**WORK INSTRUCTIONS:**
Only lines, not pictures: please repeat exactly the lines from the one with "At what coordinates" through the end of the listing.

**AVAILABLE RECORDS:**
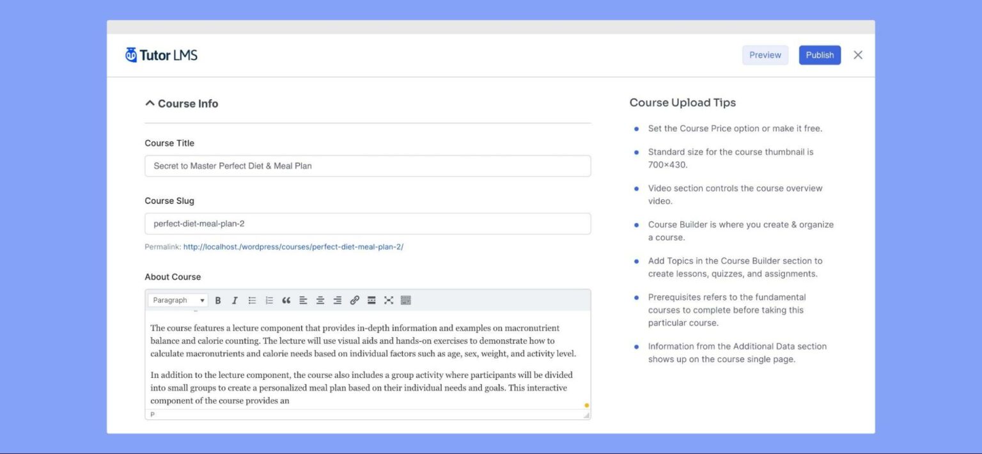Center align the paragraph text
Viewport: 982px width, 454px height.
pyautogui.click(x=320, y=300)
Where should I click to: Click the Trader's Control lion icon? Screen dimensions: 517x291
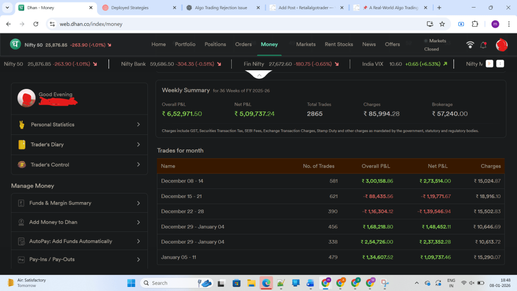(x=22, y=165)
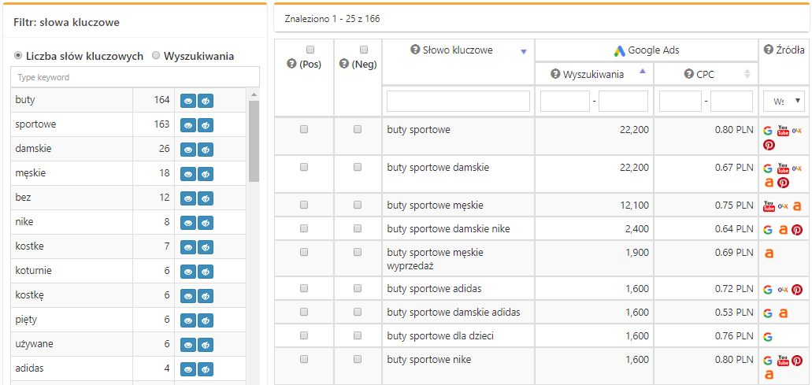Click the show-eye icon for keyword 'nike'
812x385 pixels.
pyautogui.click(x=188, y=223)
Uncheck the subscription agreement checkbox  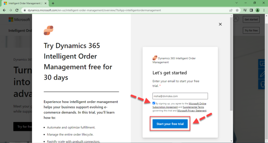click(x=154, y=103)
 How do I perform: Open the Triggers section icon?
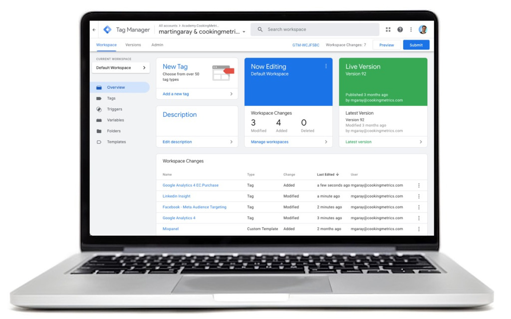pyautogui.click(x=98, y=109)
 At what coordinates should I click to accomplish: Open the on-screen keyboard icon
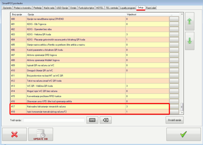point(92,120)
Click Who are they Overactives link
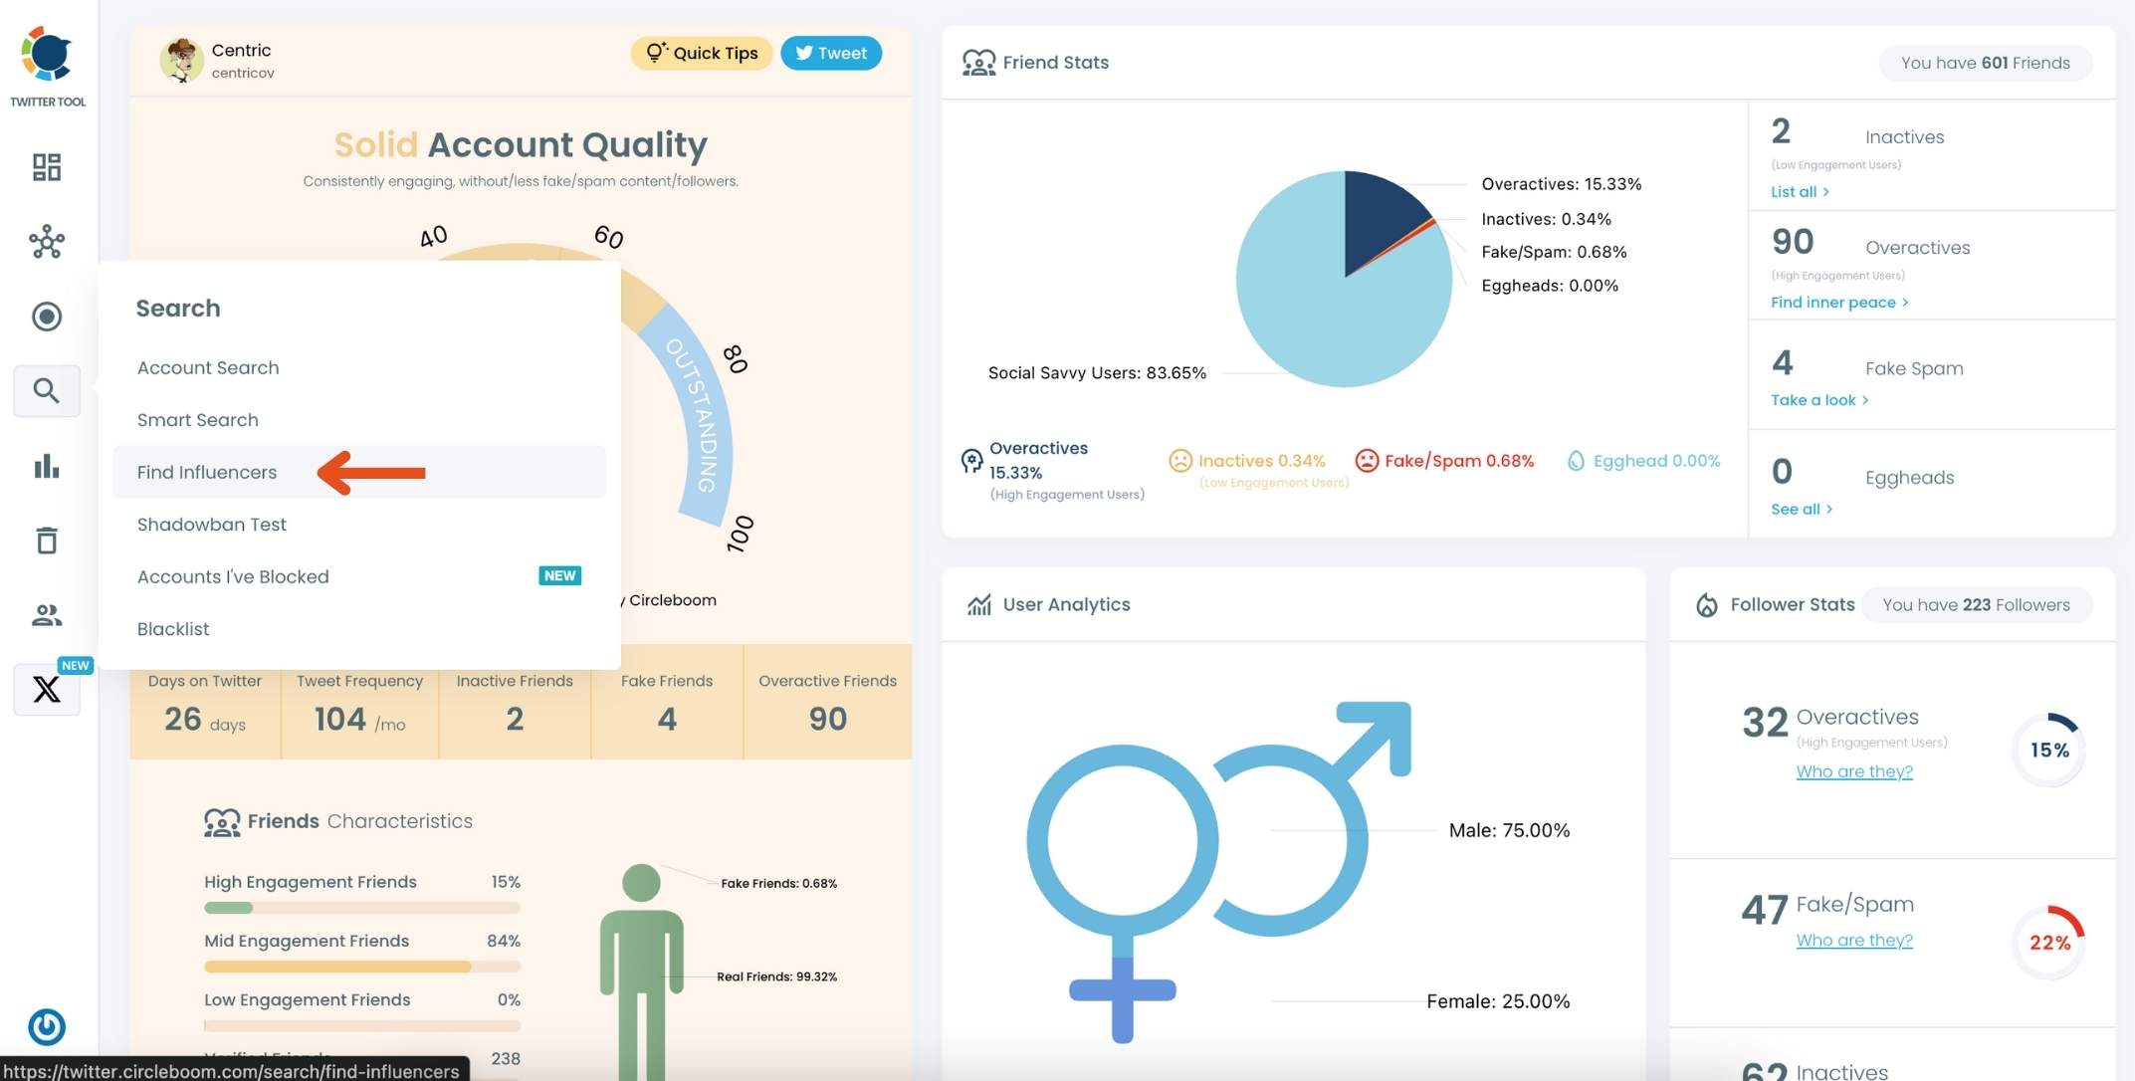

**WRITTEN RESPONSE:**
 At what coordinates should I click to accomplish: Open the on-screen keyboard icon
point(92,120)
Click Who are they Overactives link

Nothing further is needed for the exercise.